Aim A: In the thankfulness blog post, which city's public transit does the writer praise?
Aim B: Reproduce the thankfulness blog post between "Every moment is" and "Total game changer.", inclusive, swapping "Skype" for "Video Chat".

Provided text:
Monday, November 29, 2010


Every moment is a feast of grace.

In no particular order, here are some things (trivial and all--and in no particular order) that I'm thankful for this year:

  • Skype - I really don't know how people lived overseas before this.  Total game changer.
  • Public Transportation - I couldn't speak more highly of Moscow's public transit.  We are completely content not owning a car here.
  • My Wife - On a year that's been particularly tough for her, she was tough right back.  I am so insanely proud of her for all that she's been through.  During those days where she had to walk on icy streets in below freezing weather to get to her doctor appointment, she didn't complain about all the stuff she would have been perfectly justified in complaining about.  She just did it.  She's an incredible woman, wife, and mother.
  • Liam - Becoming a parent is the scariest thing I've ever done, probably.  It still is pretty terrifying.  But there's just something so amazing and exciting about it that I can't imagine life without him now.
  • Strawberry Pretzel Salad - No explanation needed
  • Family and Friends (in the States) - Thank you so much for keeping up with us.  It's been so meaningful to us.  I can't begin to say how much we have needed it.

Data lines:

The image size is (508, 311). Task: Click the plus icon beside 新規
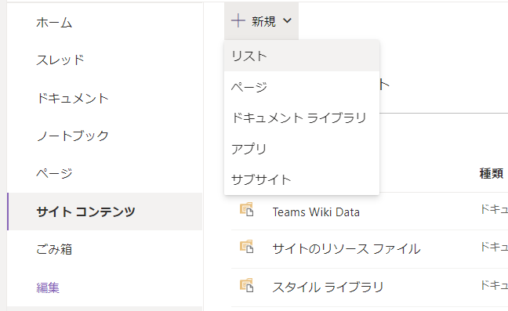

...

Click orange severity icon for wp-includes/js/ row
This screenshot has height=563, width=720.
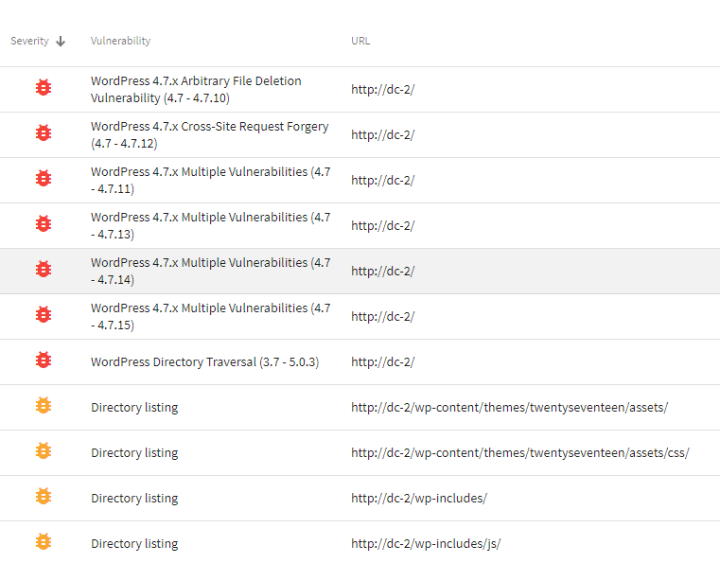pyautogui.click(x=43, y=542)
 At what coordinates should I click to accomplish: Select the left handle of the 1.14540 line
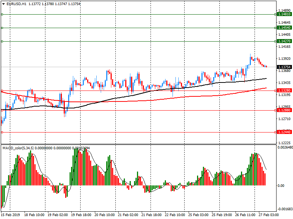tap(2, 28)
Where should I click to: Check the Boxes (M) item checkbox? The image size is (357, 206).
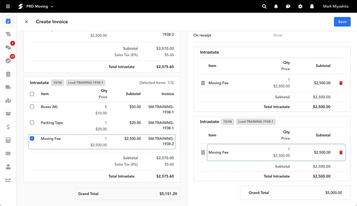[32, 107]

Answer A: Moscow's

Answer B:
Every moment is a feast of grace.

In no particular order, here are some things (trivial and all--and in no particular order) that I'm thankful for this year:

  • Video Chat - I really don't know how people lived overseas before this.  Total game changer.